### TASK OBJECTIVE
Copy these rows word for word, starting at the first line and stopping after the line that contains "point(579,701)", including that line.

(Element lookup rows)

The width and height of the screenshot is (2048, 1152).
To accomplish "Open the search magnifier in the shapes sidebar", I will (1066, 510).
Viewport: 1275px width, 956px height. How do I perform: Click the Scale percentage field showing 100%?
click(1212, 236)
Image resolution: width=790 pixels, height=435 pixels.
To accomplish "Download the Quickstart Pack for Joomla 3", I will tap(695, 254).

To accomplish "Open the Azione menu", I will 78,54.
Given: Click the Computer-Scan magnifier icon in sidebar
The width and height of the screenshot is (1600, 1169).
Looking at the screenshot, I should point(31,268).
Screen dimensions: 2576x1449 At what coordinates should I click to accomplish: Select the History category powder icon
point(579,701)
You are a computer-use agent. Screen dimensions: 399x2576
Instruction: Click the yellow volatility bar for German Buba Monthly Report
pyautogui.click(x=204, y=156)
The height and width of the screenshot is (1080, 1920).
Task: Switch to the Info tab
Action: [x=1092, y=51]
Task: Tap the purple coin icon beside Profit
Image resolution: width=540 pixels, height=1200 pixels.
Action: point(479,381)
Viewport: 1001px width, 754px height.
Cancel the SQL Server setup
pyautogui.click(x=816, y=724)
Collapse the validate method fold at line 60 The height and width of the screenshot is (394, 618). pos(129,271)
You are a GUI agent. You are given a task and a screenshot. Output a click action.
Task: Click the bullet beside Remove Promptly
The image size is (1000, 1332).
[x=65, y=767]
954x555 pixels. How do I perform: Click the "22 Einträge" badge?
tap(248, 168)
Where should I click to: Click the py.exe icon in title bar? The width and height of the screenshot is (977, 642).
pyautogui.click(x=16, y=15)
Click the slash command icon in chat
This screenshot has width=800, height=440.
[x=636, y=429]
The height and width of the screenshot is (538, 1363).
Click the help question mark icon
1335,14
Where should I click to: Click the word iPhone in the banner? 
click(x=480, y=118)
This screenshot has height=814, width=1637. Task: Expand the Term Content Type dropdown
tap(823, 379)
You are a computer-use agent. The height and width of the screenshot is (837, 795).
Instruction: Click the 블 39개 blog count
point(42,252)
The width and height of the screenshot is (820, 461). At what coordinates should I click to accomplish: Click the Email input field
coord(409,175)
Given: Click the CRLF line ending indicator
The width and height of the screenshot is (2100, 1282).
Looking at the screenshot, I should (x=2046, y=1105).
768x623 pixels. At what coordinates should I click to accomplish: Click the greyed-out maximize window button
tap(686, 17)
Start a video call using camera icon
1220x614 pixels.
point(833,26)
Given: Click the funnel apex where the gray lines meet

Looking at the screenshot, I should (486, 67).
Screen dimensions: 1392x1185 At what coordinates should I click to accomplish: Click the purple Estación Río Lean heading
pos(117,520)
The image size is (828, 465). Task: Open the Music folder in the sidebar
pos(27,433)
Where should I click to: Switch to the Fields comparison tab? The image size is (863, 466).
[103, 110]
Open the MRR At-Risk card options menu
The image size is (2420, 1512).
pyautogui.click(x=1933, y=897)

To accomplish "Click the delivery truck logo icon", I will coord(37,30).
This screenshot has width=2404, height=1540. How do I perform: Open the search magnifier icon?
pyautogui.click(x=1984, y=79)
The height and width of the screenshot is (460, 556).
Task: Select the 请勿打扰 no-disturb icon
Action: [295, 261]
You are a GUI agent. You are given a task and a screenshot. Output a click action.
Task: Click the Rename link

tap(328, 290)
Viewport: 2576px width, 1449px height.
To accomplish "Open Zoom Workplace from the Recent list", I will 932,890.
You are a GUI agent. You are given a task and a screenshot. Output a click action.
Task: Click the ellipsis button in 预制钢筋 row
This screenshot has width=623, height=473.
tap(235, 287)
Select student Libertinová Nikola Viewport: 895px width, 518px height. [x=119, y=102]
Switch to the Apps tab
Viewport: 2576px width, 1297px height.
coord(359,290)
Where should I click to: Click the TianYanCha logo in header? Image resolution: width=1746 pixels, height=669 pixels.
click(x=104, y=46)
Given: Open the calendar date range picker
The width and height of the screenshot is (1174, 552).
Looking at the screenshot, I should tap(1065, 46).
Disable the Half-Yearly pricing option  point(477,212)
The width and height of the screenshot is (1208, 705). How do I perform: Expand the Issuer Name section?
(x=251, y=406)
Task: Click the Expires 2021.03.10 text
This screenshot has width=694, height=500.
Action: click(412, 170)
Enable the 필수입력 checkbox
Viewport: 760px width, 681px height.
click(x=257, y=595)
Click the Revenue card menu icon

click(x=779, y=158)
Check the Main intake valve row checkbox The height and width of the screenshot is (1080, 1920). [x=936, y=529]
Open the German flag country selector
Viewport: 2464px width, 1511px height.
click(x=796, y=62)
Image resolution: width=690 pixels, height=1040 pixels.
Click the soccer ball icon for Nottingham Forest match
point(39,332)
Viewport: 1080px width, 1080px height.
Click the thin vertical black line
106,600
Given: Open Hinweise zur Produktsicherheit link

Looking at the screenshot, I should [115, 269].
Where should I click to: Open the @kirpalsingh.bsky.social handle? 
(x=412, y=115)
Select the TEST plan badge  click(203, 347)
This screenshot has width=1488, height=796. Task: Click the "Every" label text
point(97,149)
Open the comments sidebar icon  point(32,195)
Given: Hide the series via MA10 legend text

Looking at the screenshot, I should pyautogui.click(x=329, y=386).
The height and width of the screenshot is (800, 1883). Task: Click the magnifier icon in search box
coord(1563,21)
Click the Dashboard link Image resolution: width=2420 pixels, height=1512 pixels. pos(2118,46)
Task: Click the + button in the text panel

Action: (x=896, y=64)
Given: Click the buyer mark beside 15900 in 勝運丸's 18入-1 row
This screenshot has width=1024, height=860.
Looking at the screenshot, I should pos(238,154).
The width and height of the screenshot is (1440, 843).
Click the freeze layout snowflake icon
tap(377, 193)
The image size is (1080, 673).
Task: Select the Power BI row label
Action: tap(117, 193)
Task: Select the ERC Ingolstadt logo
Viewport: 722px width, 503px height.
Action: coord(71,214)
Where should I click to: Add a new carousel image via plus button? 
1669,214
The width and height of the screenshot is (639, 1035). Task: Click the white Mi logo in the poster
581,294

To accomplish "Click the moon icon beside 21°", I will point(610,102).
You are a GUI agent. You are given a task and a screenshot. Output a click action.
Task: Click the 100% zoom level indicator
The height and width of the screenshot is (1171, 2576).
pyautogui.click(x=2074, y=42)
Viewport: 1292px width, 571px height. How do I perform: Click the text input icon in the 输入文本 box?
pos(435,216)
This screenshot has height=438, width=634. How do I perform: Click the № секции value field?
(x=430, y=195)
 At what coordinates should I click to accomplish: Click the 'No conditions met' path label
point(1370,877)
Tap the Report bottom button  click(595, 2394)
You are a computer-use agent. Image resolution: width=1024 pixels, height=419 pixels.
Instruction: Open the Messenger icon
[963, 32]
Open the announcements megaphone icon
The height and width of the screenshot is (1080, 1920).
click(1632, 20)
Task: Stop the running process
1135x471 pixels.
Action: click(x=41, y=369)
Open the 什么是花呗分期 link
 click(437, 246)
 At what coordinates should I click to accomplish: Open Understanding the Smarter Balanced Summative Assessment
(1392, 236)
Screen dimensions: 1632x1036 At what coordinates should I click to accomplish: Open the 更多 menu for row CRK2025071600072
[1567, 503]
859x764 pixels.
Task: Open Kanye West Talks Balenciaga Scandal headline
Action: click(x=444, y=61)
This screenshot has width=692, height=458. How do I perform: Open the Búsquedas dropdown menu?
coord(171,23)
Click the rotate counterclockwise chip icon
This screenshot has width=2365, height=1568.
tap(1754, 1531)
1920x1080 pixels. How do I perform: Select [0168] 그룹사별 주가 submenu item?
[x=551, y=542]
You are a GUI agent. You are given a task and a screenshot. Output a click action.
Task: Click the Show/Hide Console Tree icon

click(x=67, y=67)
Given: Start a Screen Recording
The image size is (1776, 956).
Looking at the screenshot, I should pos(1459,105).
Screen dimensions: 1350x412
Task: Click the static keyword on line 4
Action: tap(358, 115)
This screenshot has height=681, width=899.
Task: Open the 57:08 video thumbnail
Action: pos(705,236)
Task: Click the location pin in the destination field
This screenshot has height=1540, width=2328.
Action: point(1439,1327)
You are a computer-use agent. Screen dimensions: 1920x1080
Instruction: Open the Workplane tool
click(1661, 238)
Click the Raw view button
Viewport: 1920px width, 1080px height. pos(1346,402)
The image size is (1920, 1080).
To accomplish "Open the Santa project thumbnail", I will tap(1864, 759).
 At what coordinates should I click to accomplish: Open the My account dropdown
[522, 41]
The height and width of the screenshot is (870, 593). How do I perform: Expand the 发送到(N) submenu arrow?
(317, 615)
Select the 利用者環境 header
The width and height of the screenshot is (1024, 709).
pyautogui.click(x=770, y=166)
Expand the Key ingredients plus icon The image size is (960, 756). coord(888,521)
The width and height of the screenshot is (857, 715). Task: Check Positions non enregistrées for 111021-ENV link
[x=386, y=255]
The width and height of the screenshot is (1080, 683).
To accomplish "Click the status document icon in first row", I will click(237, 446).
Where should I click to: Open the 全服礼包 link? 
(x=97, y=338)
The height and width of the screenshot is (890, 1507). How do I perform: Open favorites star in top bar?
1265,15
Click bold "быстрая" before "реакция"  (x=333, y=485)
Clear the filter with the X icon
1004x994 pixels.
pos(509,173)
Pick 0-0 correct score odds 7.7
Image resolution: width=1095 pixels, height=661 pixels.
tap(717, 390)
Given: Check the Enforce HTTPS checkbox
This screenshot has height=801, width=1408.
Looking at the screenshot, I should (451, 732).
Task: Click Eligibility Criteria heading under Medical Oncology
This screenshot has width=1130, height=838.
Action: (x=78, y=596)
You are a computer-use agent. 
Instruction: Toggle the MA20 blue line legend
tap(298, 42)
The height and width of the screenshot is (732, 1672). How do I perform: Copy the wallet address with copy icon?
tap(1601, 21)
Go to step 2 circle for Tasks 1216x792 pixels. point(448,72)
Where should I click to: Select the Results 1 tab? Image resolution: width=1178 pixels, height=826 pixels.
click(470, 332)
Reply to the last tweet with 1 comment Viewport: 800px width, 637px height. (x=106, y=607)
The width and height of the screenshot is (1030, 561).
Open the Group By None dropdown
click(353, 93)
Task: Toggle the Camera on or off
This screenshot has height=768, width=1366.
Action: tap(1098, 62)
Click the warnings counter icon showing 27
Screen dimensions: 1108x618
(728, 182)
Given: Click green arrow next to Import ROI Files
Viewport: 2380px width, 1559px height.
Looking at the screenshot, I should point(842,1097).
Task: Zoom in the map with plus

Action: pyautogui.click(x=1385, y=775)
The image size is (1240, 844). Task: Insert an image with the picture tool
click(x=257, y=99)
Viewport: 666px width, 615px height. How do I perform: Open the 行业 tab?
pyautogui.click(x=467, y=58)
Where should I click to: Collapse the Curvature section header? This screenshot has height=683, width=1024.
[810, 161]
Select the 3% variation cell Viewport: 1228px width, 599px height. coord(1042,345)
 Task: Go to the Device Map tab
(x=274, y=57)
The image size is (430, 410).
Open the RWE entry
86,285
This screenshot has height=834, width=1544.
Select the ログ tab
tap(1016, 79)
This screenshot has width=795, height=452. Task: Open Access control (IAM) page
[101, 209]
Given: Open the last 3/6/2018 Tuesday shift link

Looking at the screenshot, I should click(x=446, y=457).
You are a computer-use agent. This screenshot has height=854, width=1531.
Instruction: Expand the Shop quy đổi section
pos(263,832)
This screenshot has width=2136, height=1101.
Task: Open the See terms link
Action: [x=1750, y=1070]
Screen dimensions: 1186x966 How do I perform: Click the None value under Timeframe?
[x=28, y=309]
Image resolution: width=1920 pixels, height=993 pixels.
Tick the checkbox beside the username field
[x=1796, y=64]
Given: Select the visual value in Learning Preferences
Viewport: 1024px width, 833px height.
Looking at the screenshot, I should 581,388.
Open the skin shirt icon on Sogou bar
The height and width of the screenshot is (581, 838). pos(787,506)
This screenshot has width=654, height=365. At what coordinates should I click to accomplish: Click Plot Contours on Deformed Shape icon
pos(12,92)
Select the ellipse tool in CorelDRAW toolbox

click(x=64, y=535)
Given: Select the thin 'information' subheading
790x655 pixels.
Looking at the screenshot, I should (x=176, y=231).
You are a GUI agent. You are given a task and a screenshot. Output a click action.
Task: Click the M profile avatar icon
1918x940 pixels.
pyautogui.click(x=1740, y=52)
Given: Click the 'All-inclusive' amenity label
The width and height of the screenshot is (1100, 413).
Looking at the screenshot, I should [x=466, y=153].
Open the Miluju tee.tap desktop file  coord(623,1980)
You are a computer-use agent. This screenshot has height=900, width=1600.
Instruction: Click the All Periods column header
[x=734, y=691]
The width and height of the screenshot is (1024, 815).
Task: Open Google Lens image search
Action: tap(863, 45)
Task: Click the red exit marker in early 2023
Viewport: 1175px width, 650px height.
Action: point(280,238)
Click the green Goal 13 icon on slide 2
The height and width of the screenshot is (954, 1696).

### TASK RESULT
The width and height of the screenshot is (2048, 1152).
To accomplish "Open the search magnifier in the shapes sidebar", I will (1066, 510).
Viewport: 1275px width, 956px height. How do I perform: Click the Scale percentage field showing 100%?
click(1212, 236)
Image resolution: width=790 pixels, height=435 pixels.
To accomplish "Download the Quickstart Pack for Joomla 3", I will tap(695, 254).

To accomplish "Open the Azione menu", I will 78,54.
Given: Click the Computer-Scan magnifier icon in sidebar
The width and height of the screenshot is (1600, 1169).
Looking at the screenshot, I should point(31,268).
Screen dimensions: 2576x1449 At what coordinates should I click to accomplish: Select the History category powder icon
point(579,701)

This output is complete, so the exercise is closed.